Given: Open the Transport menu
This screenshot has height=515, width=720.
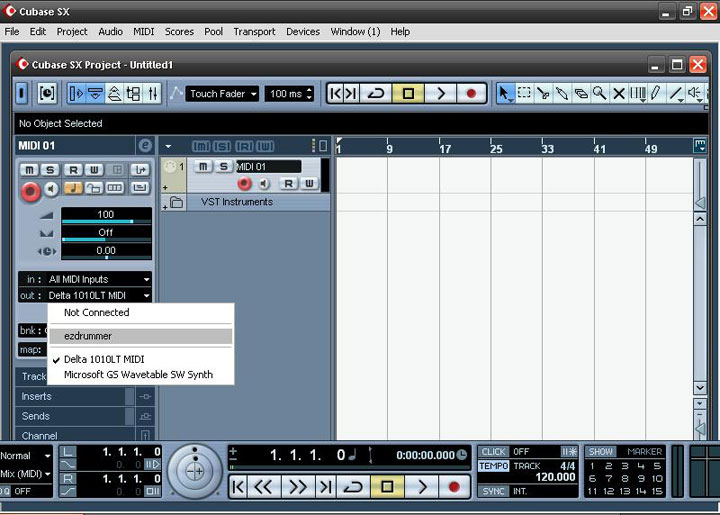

--

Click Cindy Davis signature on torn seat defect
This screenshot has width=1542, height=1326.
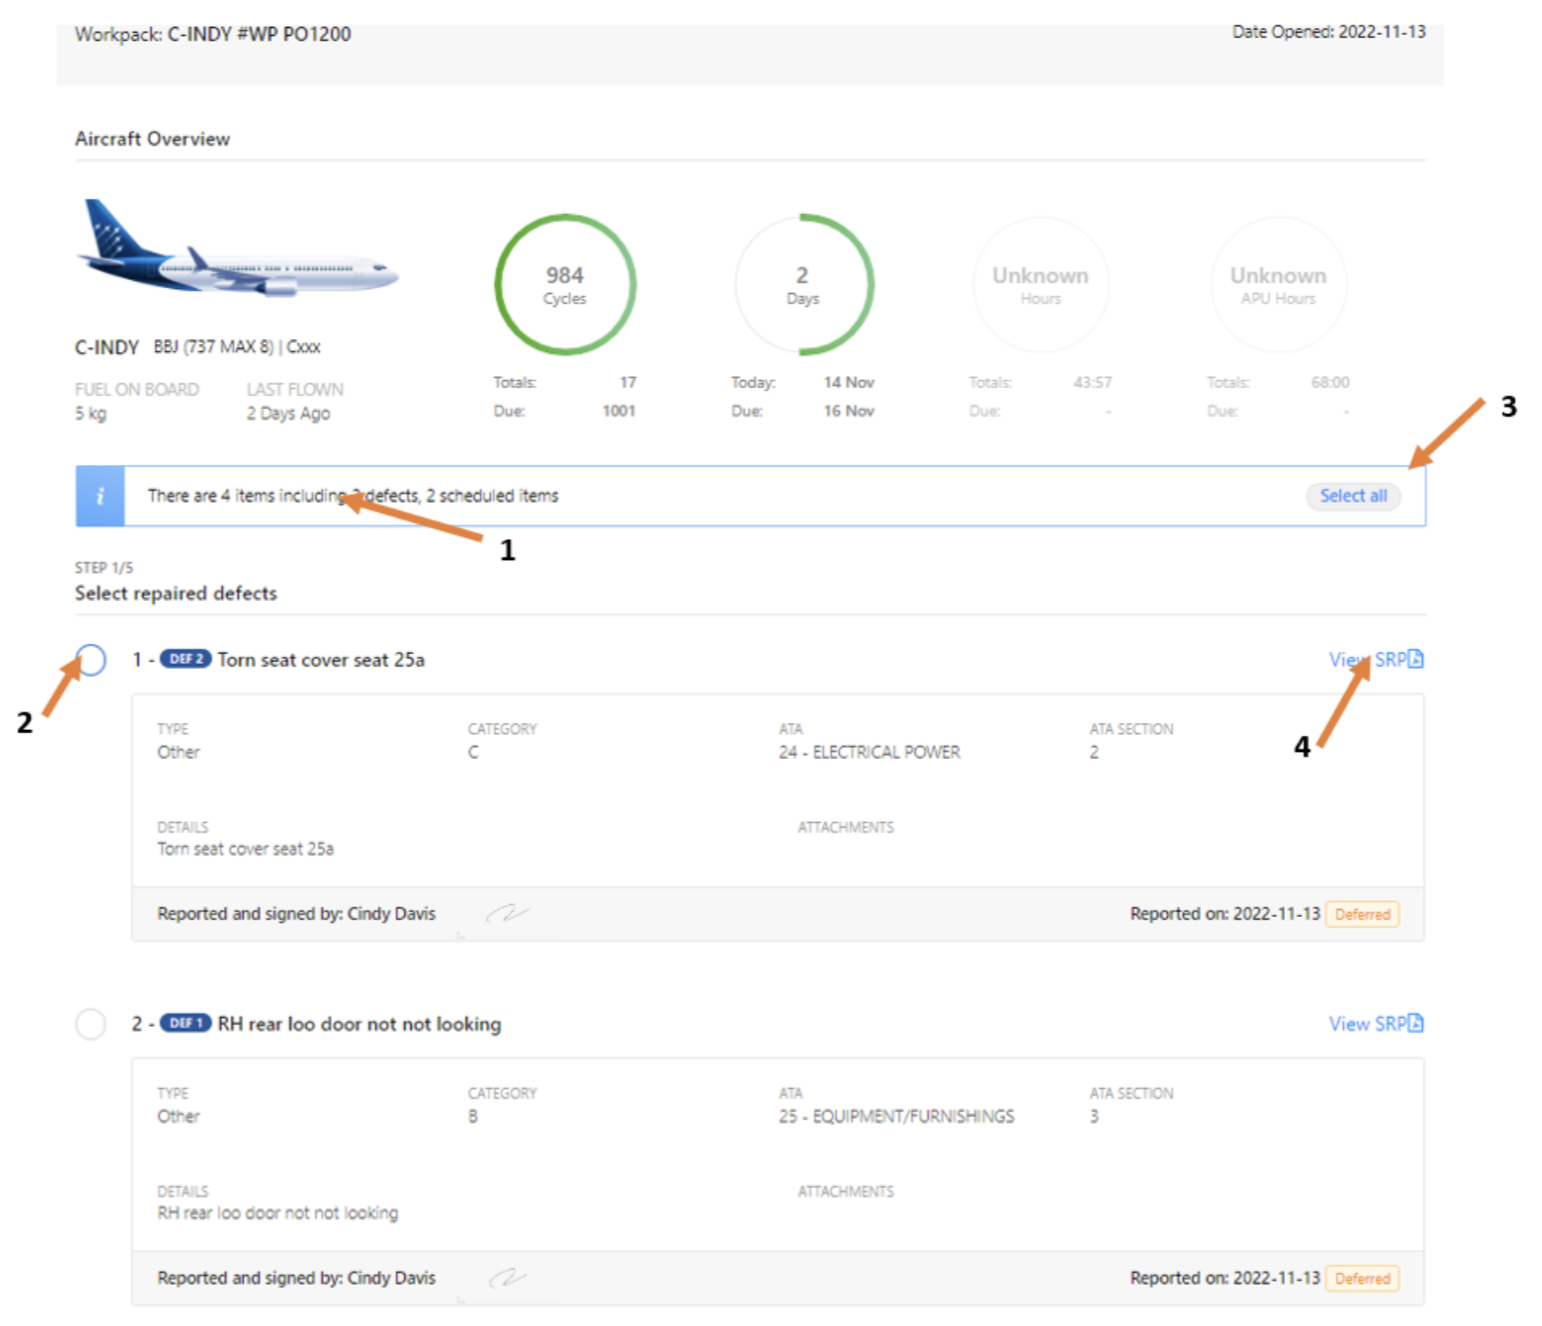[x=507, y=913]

==

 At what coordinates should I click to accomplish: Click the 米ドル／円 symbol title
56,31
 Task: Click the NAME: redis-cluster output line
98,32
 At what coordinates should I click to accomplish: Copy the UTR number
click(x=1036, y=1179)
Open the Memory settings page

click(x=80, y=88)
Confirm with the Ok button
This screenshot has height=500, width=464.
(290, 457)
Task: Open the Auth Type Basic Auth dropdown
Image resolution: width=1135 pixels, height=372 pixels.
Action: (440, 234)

=== TASK GOAL ===
Please give back exactly the lines of this listing beginning at the line with "Task: Click the" and ending with the line with "Task: Open the Auth Type Basic Auth dropdown", both included, and nothing else.

=== EXERCISE OUTPUT ===
 Task: Click the NAME: redis-cluster output line
98,32
 At what coordinates should I click to accomplish: Copy the UTR number
click(x=1036, y=1179)
Open the Memory settings page

click(x=80, y=88)
Confirm with the Ok button
This screenshot has height=500, width=464.
(290, 457)
Task: Open the Auth Type Basic Auth dropdown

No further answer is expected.